There were 3,028 housing units, of which 4.0% were vacant. The homeowner vacancy rate was 1.9% and the rental vacancy rate was 4.6%.

Racial composition as of the 2020 census
| Race | Number | Percent |
|---|---|---|
| White | 3,315 | 43.3% |
| Black or African American | 1,518 | 19.8% |
| American Indian and Alaska Native | 37 | 0.5% |
| Asian | 434 | 5.7% |
| Native Hawaiian and Other Pacific Islander | 2 | 0.0% |
| Some other race | 1,459 | 19.1% |
| Two or more races | 892 | 11.6% |
| Hispanic or Latino (of any race) | 2,607 | 34.0% |

===2000 census===
As of the census of 2000, there were 6,536 people, 2,693 households, and 1,728 families residing in the CDP. The population density was 4,456.8 PD/sqmi. There were 2,761 housing units at an average density of 1,882.7 /sqmi. The racial makeup of the CDP was 78.93% White, 8.48% African American, 0.43% Native American, 4.39% Asian, 0.06% Pacific Islander, 4.44% from other races, and 3.27% from two or more races. Hispanic or Latino of any race were 13.51% of the population. There were 2,693 households, out of which 31.0% had children under the age of 18 living with them, 48.2% were married couples living together, 12.5% had a female householder with no husband present, and 35.8% were non-families. 29.7% of all households were made up of individuals, and 6.6% had someone living alone who was 65 years of age or older. The average household size was 2.42 and the average family size was 3.04.

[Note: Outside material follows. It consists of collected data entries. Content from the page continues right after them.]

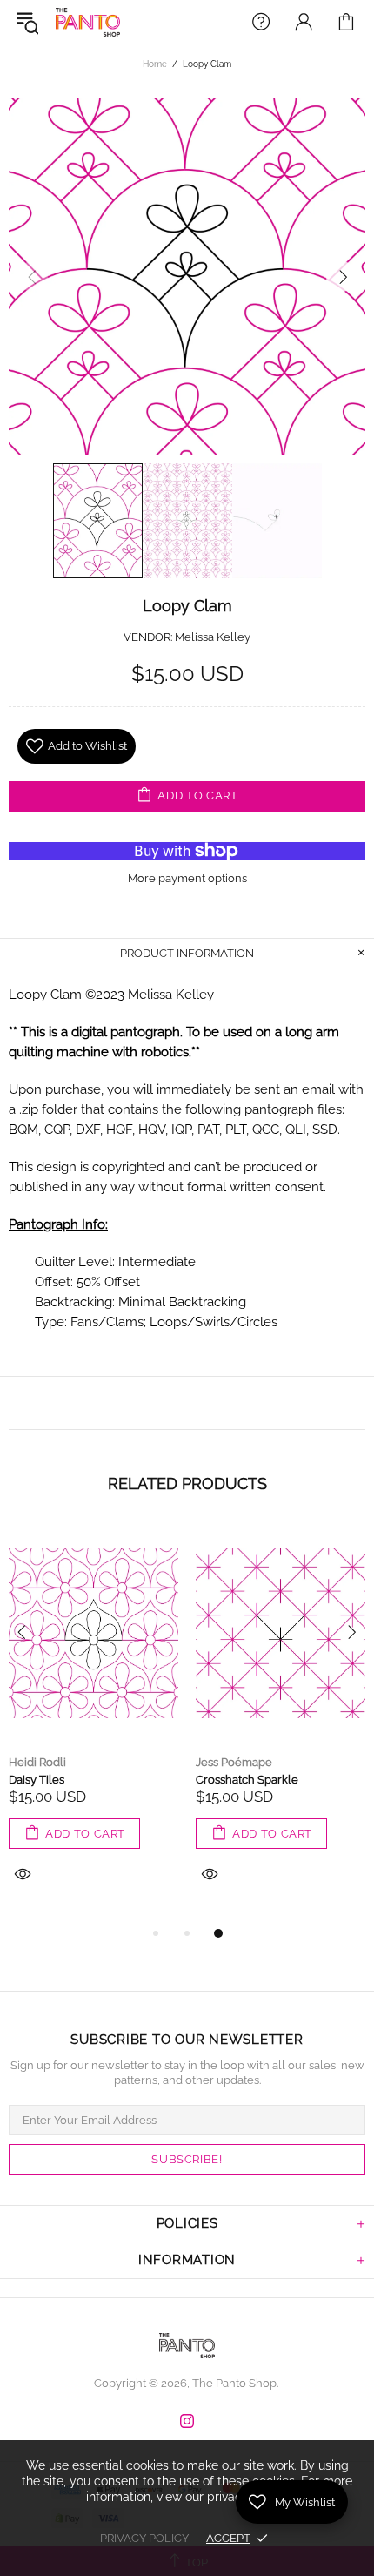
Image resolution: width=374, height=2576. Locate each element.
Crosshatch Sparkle (247, 1779)
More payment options (187, 878)
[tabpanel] (93, 1724)
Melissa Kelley (212, 637)
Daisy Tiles (36, 1779)
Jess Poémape (234, 1762)
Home (155, 64)
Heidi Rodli (37, 1762)
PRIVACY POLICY (144, 2538)
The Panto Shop (88, 22)
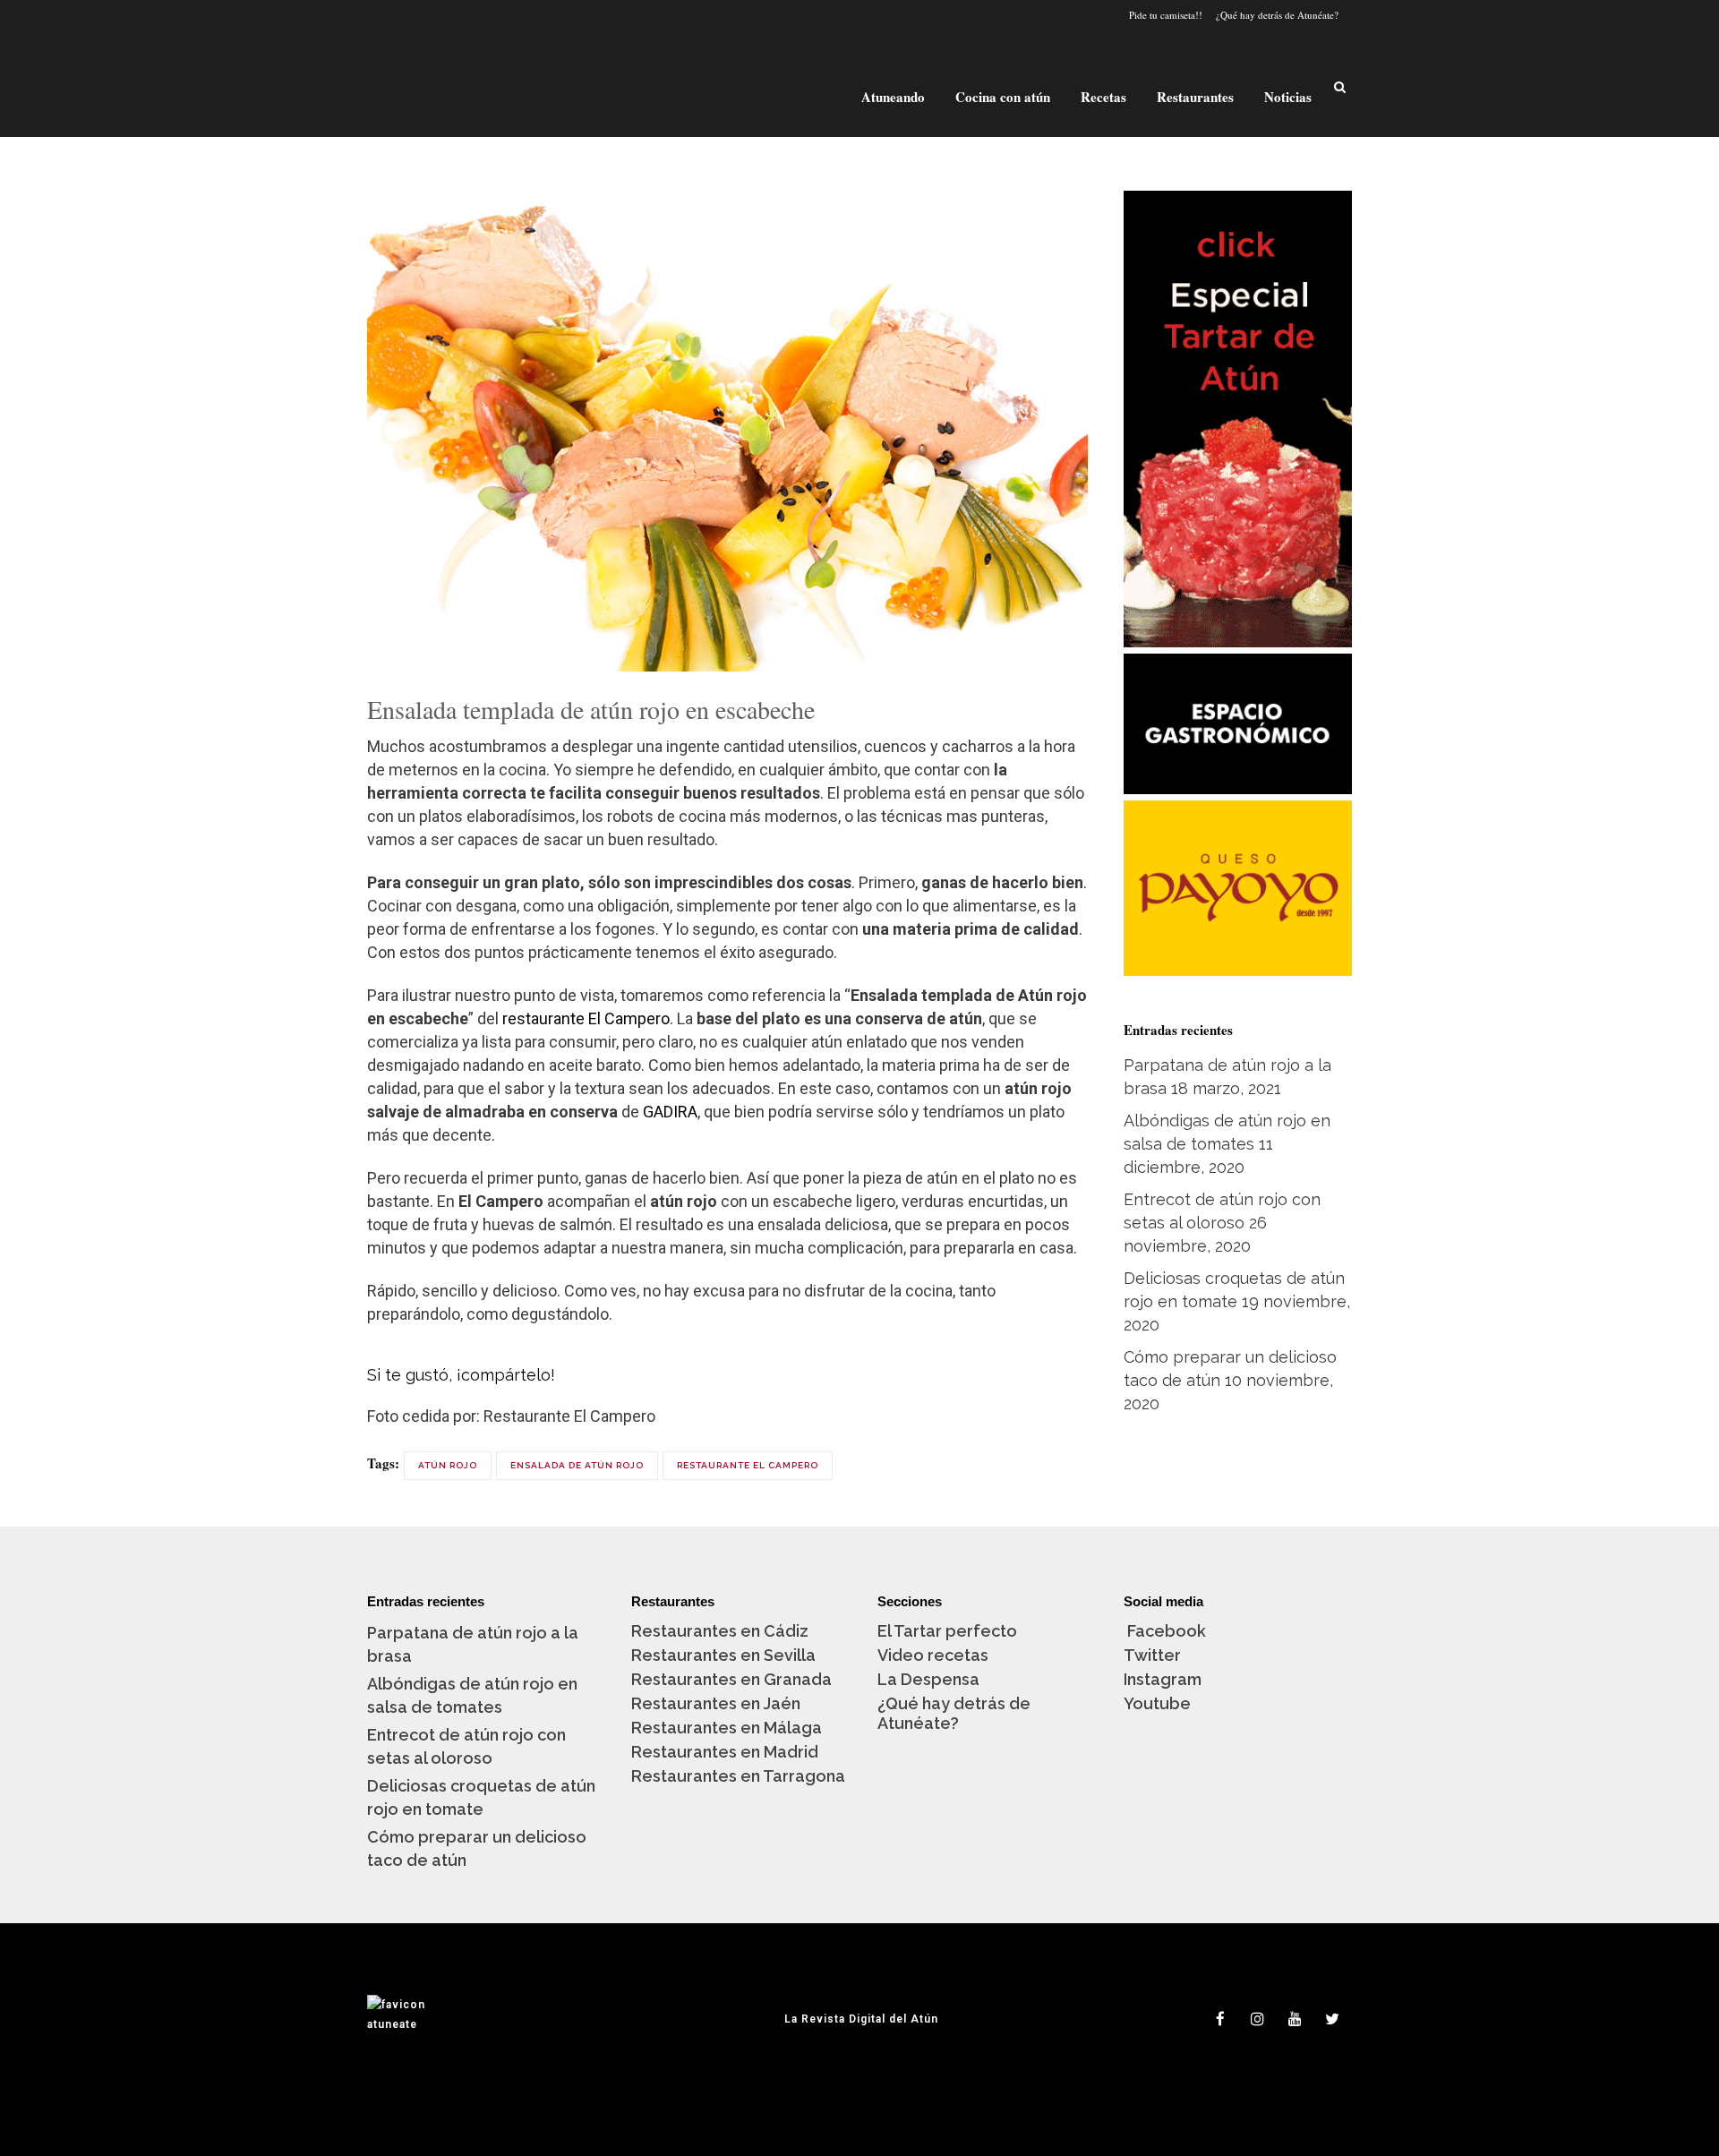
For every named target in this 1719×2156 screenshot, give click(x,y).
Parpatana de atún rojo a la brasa (472, 1644)
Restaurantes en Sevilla (723, 1655)
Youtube (1157, 1703)
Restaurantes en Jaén (715, 1703)
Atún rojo (447, 1465)
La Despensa (928, 1679)
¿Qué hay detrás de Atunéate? (1277, 14)
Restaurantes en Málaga (726, 1727)
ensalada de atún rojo (577, 1465)
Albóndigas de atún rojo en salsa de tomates (472, 1695)
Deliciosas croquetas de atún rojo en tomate (481, 1797)
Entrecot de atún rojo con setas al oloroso (466, 1746)
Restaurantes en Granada (731, 1679)
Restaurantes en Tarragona (738, 1776)
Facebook (1165, 1630)
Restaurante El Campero (747, 1465)
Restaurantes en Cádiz (719, 1630)
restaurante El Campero (586, 1018)
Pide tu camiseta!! (1165, 14)
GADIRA (670, 1111)
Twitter (1152, 1655)
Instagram (1163, 1679)
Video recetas (932, 1655)
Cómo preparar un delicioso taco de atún (476, 1848)
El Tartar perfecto (947, 1630)
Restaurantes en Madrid (724, 1751)
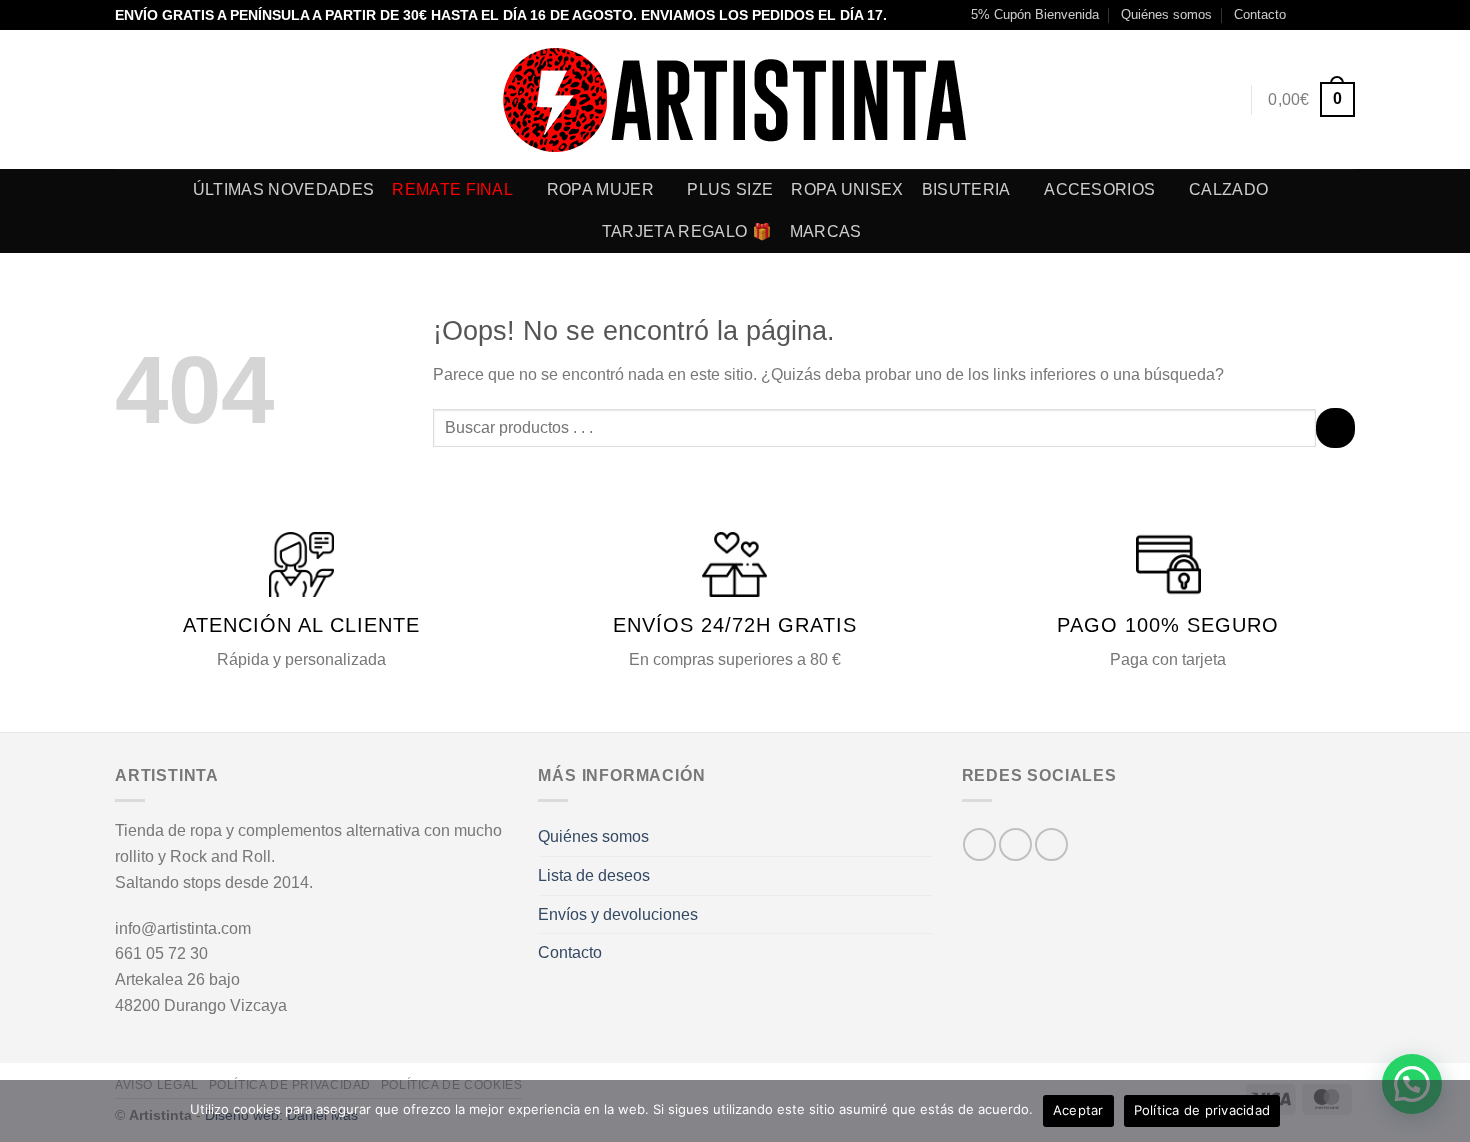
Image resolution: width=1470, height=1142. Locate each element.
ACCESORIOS (1099, 189)
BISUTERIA (966, 189)
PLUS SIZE (730, 189)
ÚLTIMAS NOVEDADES (283, 189)
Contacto (1260, 14)
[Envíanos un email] (1345, 15)
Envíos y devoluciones (618, 914)
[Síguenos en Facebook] (1307, 15)
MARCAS (826, 231)
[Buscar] (1186, 99)
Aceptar (1078, 1110)
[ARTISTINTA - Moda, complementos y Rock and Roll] (735, 100)
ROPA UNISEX (847, 189)
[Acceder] (1224, 100)
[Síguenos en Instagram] (1326, 15)
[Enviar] (1335, 427)
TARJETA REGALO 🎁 (687, 231)
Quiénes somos (1166, 14)
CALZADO (1228, 189)
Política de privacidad (1202, 1110)
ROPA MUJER (600, 189)
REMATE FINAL (452, 189)
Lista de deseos (594, 875)
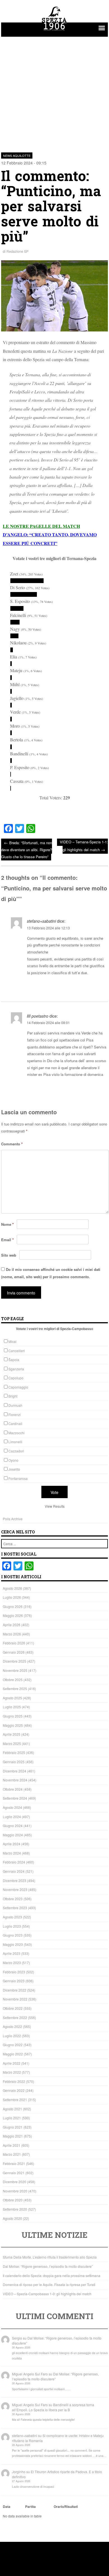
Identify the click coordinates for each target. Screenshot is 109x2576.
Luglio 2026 (12, 1597)
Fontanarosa (18, 1478)
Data (6, 2506)
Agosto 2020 (12, 2218)
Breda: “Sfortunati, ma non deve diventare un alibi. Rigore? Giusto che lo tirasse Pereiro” (26, 849)
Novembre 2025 (15, 1670)
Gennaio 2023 (14, 1980)
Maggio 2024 (13, 1834)
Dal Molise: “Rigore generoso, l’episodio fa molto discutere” (48, 2266)
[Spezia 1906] (54, 31)
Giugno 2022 (13, 2044)
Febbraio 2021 (14, 2163)
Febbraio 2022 (14, 2081)
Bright (12, 1396)
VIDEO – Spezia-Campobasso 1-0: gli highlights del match (47, 2293)
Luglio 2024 (12, 1816)
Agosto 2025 (12, 1697)
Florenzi (14, 1414)
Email (7, 1239)
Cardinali (15, 1423)
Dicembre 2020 (14, 2181)
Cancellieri (16, 1350)
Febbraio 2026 (14, 1642)
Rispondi (100, 986)
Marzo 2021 (12, 2154)
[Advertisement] (54, 91)
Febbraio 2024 (14, 1862)
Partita (30, 2506)
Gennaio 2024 (14, 1871)
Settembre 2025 (15, 1688)
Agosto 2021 (12, 2108)
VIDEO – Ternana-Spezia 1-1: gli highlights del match (84, 845)
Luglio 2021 (12, 2117)
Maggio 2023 (13, 1944)
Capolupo (15, 1377)
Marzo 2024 (12, 1853)
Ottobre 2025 (13, 1679)
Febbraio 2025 (14, 1752)
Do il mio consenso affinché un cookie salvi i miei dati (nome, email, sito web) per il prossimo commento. (50, 1273)
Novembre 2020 (15, 2191)
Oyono (13, 1460)
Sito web (8, 1255)
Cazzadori (16, 1451)
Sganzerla (16, 1368)
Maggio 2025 (13, 1725)
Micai (12, 1341)
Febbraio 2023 (14, 1971)
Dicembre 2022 (14, 1990)
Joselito (14, 1469)
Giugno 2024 (13, 1825)
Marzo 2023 (12, 1962)
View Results (55, 1506)
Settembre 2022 (15, 2017)
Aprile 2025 (11, 1734)
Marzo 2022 (12, 2072)
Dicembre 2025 (14, 1661)
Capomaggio (18, 1387)
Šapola (13, 1359)
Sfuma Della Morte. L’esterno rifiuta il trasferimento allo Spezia (50, 2257)
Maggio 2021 (13, 2136)
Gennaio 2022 (14, 2090)
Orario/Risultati (66, 2506)
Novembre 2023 (15, 1889)
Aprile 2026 (11, 1624)
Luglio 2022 (12, 2035)
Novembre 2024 (15, 1779)
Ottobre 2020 (13, 2199)
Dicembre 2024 (14, 1771)
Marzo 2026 (12, 1634)
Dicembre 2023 (14, 1880)
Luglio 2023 (12, 1926)
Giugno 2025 (13, 1716)
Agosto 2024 (12, 1807)
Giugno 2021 (13, 2127)
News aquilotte (16, 155)
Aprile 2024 (11, 1843)
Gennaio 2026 (14, 1652)
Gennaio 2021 (14, 2172)
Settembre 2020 (15, 2209)
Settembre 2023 (15, 1907)
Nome (7, 1224)
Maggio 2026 (13, 1615)
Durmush (15, 1405)
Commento (12, 1144)
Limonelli (15, 1441)
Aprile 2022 (11, 2063)
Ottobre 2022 (13, 2008)
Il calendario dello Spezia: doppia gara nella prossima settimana (51, 2275)
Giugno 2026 (13, 1606)
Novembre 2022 (15, 1999)
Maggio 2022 (13, 2053)
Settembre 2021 (15, 2099)
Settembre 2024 (15, 1798)
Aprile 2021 (11, 2145)
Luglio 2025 (12, 1706)
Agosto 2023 (12, 1916)
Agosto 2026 (12, 1588)
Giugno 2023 (13, 1935)
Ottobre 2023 (13, 1898)
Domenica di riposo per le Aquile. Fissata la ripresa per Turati (49, 2284)
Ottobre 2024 (13, 1789)
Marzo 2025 (12, 1743)
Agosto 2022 (12, 2026)
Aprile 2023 (11, 1953)
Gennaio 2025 (14, 1761)
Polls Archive (13, 1518)
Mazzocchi (16, 1432)
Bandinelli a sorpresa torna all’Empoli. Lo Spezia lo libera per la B (53, 2407)
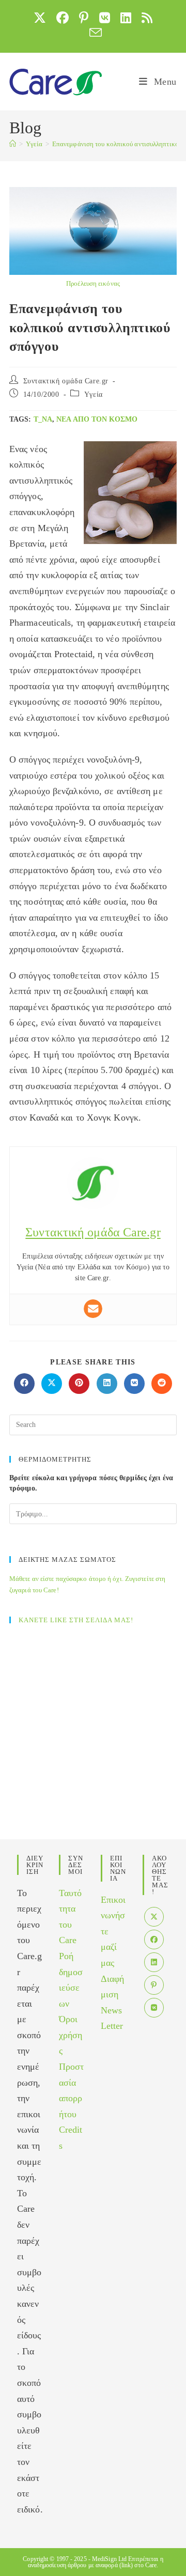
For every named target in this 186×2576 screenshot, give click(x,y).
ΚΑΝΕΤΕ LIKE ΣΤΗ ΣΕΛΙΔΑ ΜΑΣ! (76, 1620)
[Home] (12, 144)
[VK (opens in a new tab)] (104, 17)
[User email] (93, 1308)
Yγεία (93, 394)
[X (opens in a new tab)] (39, 17)
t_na (43, 419)
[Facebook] (154, 1939)
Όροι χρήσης (71, 2035)
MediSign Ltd (109, 2559)
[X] (154, 1917)
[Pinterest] (154, 1985)
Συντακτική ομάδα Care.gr (66, 381)
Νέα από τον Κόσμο (96, 419)
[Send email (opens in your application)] (93, 32)
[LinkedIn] (154, 1962)
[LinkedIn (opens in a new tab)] (125, 17)
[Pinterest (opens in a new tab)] (84, 17)
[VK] (154, 2008)
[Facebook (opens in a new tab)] (62, 17)
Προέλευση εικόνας (93, 283)
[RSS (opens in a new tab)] (147, 17)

In the CDP, the population was 23.5% under the age of 18, 7.0% from 18 to 24, 34.8% from 25 to 44, 26.1% from 45 to 64, and 8.6% who were 65 years of age or older. The median age was 36 years. For every 100 females, there were 90.4 males. For every 100 females age 18 and over, there were 85.8 males. The median income for a household in the CDP was $51,935, and the median income for a family was $61,968. Males had a median income of $42,205 versus $38,071 for females. The per capita income for the CDP was $25,685. About 6.9% of families and 8.0% of the population were below the poverty line, including 10.7% of those under age 18 and 7.4% of those age 65 or over.